Exercises to complete:
1 - In the appeal record of the streetcar injury suit, rewrite the passage from "Plaintiff offered the" through "to the accident.", inclusive, and change "parents" to "guardians".
2 - Answer these questions using the appeal record of the streetcar injury suit:
(a) Which court was the appeal taken from?
(b) Which judge dissented?
(c) Who brought the action as next friend of the plaintiff?
3 - Continue the appeal record of the streetcar injury suit from the point where it stops.
— start of Text segment —
Appeal
from Baltimore City Court; Alfred S. Niles, Judge.
Action
by Mamie Elizabeth Carneal, an infant, by Alfred A. Carneal
her next friend, against the United Railways & Electric
Company of Baltimore. From a judgment for plaintiff
defendant appeals. Affirmed.
Worthington
J., dissenting.
Plaintiff offered the following prayers:
"(1)
If the jury find from the evidence that the plaintiff was
injured by being knocked down and run over by the car of
the defendant, and that such injury might have been avoided
by the exercise of ordinary care and prudence on the part
of the defendant, or its servants or agents, then their
verdict will be for the plaintiff, unless they shall find
that the injury complained of resulted from the want of
such care and prudence on the part of the plaintiff as
ought, under all the circumstances, to have been reasonably
expected from one of her age and intelligence, or from the
want of ordinary care and prudence on the part of her
parents, directly contributing to the accident.
"(2)
The plaintiff will not be prevented from recovering in
consequence of any negligence on the part of the
child's mother if the jury shall find that the motorman
of the car in question, by the exercise of ordinary care
and caution, might have seen the child and stopped the car
in time to have avoided the accident.
"(3)
In considering whether there was any negligence on the part
of the mother, the jury should take into consideration her
condition and state in life, her ability or inability to
provide a nurse for her child, the household duties she had
to perform, and they may also consider the natural
affection of a mother for her child, and her desire to
shield it from danger.
"(4)
If the jury find for the plaintiff, in estimating the
damages, they are to consider the health and condition of
the plaintiff before the injury complained of, as compared
with her present condition, in consequence of said injury,
and whether the said injury is in its nature permanent, and
how far it is calculated to disable the plaintiff from
engaging in those industrial pursuits and employments for
which, in the absence of such injury, she would be
qualified, and also the physical and mental suffering to
which she was subjected by reason of the said injury, and
to allow such damages as in the opinion of the jury will be
a fair and just compensation for the injury which the
plaintiff has sustained."
Defendant
offered the following prayers:
"(1)
The defendant prays the court to instruct the jury that there
is no evidence in this case legally sufficient to entitle the
plaintiff to recover, and their verdict must be for the
defendant.
"(2)
The defendant prays the court to instruct the jury that the
undisputed evidence in this case shows that the negligence of
the plaintiff contributed to the injury of which she
complains, and their verdict must be for the defendant.
"(3)
If the jury shall find from the evidence in this case that
the plaintiff stepped in the way of the car of the defendant
when it could not be arrested in its course and under
circumstances where with ordinary care on the part of the
motorman the car could not be brought to a pause early enough
to save her from injury, the defendant is not liable.
— end of Text segment —
— start of Collected material —
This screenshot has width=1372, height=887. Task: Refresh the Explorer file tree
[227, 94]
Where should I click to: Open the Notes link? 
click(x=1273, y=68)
— end of Collected material —
Answers for the exercise:
1 -
Plaintiff offered the following prayers:
"(1)
If the jury find from the evidence that the plaintiff was
injured by being knocked down and run over by the car of
the defendant, and that such injury might have been avoided
by the exercise of ordinary care and prudence on the part
of the defendant, or its servants or agents, then their
verdict will be for the plaintiff, unless they shall find
that the injury complained of resulted from the want of
such care and prudence on the part of the plaintiff as
ought, under all the circumstances, to have been reasonably
expected from one of her age and intelligence, or from the
want of ordinary care and prudence on the part of her
guardians, directly contributing to the accident.

2 -
(a) Baltimore City Court
(b) Worthington, J.
(c) Alfred A. Carneal

3 -
"(4)
The defendant prays the court to instruct the jury that, if
they believe from the evidence that the motorman of the
defendant company's car had no reason to believe that the
plaintiff intended to cross in front of his car until the car
was so close to the plaintiff that the accident could not
have been avoided by the motorman by the exercise of
the ordinary degree of care, then the defendant is not
responsible for the accident, and the verdict must be for the
defendant.
"(5)
The defendant prays the court to instruct the jury that, if
they find from the evidence that the motorman of the
defendant company's car at or about the time of the
injury to the plaintiff was acting with usual care and
prudence, their verdict must be for the defendant.
"(6)
The burden of proof is upon the plaintiff to show that the
injury complained of was caused by the want of ordinary care
on the part of the defendant or its employés, and, unless the
jury shall be satisfied by the preponderance of testimony
that the injury complained of was directly caused solely by
the want of ordinary care on the part of the defendant or its
employés, the plaintiff is not entitled to recover, and the
verdict of the jury must be for the defendant.
"(7)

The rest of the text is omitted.